Il 5 marzo 2002, presso il Teatro di Gerusalemme, si è tenuta l'annuale serata di beneficenza di Tsad Kadima, un'organizzazione che promuove l'integrazione e la cura di bambini con gravi disabilità motorie attraverso il metodo Petö.
Tsad Kadima ("Un passo avanti") è un'organizzazione composta da genitori e personale specializzato che ha introdotto in Israele il metodo Petö di educazione conduttiva.
Sviluppato originariamente in Ungheria e adattato al sistema israeliano, il metodo Petö è un approccio educativo speciale per bambini e giovani con gravi limitazioni motorie derivanti da paralisi cerebrale. Mio figlio Yoel, di 7 anni, frequenta l'asilo di Tsad Kadima a Gerusalemme dal 1998.
L'asilo è frequentato da 12 bambini provenienti da diverse zone di Gerusalemme, rappresentando tutte le variopinte popolazioni che convivono nella città: ebrei (ortodossi e laici), cristiani e musulmani. In un clima di tensione, ostilità e terrore, l'asilo rappresenta un'isola di umanità, cooperazione e convivenza degna di nota.
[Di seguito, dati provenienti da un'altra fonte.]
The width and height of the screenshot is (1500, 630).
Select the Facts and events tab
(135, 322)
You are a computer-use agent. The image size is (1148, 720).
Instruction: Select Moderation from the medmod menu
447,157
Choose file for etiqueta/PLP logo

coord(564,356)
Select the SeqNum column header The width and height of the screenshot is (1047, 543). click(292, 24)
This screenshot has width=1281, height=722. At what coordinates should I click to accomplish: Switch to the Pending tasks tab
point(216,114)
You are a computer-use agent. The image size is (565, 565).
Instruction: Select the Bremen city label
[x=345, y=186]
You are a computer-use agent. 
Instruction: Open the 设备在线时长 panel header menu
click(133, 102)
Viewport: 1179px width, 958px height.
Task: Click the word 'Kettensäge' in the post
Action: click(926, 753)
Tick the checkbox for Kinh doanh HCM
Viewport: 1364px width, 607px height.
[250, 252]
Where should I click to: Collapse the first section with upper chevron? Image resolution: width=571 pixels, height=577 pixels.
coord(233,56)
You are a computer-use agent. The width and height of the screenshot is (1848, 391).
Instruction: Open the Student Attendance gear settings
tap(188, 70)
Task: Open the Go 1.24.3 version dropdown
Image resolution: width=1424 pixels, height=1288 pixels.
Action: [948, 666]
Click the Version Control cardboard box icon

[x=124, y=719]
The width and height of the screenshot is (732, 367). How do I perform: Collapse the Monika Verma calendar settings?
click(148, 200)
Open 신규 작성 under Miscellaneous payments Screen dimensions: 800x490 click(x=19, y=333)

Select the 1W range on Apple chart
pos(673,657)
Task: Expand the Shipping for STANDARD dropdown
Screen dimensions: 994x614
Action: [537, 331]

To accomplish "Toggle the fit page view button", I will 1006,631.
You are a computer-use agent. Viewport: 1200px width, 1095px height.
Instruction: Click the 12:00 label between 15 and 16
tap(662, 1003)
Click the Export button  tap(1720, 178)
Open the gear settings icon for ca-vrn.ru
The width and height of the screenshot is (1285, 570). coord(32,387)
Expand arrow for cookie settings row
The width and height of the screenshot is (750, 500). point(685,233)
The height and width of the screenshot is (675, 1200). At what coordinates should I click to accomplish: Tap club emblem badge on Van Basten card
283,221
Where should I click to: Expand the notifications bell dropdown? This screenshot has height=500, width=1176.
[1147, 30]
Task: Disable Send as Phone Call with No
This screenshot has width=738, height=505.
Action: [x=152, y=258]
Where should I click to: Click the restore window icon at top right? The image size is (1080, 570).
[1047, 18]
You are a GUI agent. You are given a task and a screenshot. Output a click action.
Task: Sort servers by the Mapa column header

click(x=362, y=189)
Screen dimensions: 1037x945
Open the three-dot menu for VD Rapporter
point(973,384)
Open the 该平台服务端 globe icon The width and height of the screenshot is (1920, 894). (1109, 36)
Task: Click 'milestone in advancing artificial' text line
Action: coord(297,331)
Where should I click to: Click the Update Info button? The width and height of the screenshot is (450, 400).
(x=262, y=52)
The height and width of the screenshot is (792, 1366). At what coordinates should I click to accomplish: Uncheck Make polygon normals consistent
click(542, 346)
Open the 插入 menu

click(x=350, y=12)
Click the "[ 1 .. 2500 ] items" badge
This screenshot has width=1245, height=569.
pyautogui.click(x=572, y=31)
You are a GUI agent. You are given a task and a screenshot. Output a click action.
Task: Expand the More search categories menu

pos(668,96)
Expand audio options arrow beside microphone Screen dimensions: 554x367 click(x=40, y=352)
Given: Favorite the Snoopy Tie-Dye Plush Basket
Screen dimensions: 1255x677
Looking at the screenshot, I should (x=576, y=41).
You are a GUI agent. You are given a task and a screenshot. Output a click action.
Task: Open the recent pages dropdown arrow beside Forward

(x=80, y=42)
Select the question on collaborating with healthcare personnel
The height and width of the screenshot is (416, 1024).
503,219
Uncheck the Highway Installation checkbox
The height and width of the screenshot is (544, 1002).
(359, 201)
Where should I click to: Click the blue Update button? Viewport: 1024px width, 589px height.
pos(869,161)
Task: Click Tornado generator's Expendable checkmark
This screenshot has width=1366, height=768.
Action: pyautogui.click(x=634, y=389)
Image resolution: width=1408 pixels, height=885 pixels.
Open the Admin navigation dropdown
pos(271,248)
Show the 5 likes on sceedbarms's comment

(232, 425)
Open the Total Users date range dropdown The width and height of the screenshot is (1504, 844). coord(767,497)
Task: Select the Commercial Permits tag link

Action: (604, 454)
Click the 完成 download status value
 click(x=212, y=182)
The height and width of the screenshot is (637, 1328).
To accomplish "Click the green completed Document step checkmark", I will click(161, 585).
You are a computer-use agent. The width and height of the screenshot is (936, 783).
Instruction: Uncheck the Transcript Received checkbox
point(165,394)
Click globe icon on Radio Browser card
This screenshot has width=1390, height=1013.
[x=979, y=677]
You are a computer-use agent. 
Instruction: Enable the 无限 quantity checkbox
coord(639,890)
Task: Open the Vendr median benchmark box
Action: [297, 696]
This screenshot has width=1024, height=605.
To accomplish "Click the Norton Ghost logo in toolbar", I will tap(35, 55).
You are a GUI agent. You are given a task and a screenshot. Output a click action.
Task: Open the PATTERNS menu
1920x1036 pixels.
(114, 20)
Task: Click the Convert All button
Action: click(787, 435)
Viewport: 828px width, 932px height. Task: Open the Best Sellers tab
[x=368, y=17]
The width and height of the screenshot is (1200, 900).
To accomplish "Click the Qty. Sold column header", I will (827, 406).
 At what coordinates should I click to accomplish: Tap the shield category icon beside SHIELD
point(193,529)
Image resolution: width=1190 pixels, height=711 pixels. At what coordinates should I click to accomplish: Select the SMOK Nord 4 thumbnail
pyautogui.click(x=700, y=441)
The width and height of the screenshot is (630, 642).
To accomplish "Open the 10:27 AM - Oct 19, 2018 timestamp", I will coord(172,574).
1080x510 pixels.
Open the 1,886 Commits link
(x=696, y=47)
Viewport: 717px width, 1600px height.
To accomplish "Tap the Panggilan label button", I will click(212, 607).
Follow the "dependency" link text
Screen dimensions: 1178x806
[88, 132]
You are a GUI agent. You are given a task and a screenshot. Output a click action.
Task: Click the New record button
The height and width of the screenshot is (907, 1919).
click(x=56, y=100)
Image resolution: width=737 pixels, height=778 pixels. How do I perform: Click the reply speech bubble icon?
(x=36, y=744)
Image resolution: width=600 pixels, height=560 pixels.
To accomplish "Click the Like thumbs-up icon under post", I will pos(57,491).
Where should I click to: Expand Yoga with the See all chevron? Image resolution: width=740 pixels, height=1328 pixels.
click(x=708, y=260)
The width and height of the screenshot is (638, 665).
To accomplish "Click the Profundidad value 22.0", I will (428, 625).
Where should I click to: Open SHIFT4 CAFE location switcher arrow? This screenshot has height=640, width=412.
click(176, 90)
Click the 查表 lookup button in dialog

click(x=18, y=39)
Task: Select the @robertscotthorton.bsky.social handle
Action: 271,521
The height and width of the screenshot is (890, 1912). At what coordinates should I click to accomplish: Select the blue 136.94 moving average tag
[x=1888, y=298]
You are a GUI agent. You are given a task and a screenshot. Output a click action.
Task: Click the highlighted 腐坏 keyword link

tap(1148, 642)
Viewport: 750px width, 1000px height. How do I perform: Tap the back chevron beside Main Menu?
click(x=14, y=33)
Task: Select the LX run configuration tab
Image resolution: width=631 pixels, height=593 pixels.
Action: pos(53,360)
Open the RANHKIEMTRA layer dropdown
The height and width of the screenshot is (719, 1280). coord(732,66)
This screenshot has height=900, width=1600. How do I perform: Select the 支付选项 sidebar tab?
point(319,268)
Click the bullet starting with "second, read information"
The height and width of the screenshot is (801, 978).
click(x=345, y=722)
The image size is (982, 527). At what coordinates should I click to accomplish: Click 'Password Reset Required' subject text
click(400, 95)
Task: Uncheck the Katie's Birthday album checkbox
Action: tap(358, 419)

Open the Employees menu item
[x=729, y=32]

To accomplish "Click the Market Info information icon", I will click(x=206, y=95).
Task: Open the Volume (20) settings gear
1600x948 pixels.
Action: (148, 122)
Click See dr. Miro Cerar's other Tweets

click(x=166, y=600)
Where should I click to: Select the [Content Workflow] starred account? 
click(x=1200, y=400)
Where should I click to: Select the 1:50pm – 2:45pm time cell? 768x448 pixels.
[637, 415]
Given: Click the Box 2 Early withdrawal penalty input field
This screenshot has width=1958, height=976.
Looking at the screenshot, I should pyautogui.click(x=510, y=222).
Alla serata del 5 marzo hanno partecipato autorità di rilievo, tra cui il sindaco di Gerusalemme Ehud Olmert, il Ministro della Giustizia e l'Ambasciatore d'Ungheria in Israele. Il sindaco ha sottolineato come l'evento sia stato il primo momento festoso dopo un lungo periodo segnato da attentati e lutti.
Come organizzatore, posso testimoniare le enormi difficoltà nel reperire sponsor e vendere biglietti nel clima di insicurezza generale che attraversa il Paese. Nonostante i timori, circa 750 persone hanno partecipato, assistendo allo spettacolo di Moti Ghiladi e Osnat Vishinsky.
È stata fondamentale la partecipazione della comunità italiana di Gerusalemme e i contributi arrivati direttamente dall'Italia, che hanno offerto non solo sostegno economico ma anche parole di vicinanza e solidarietà.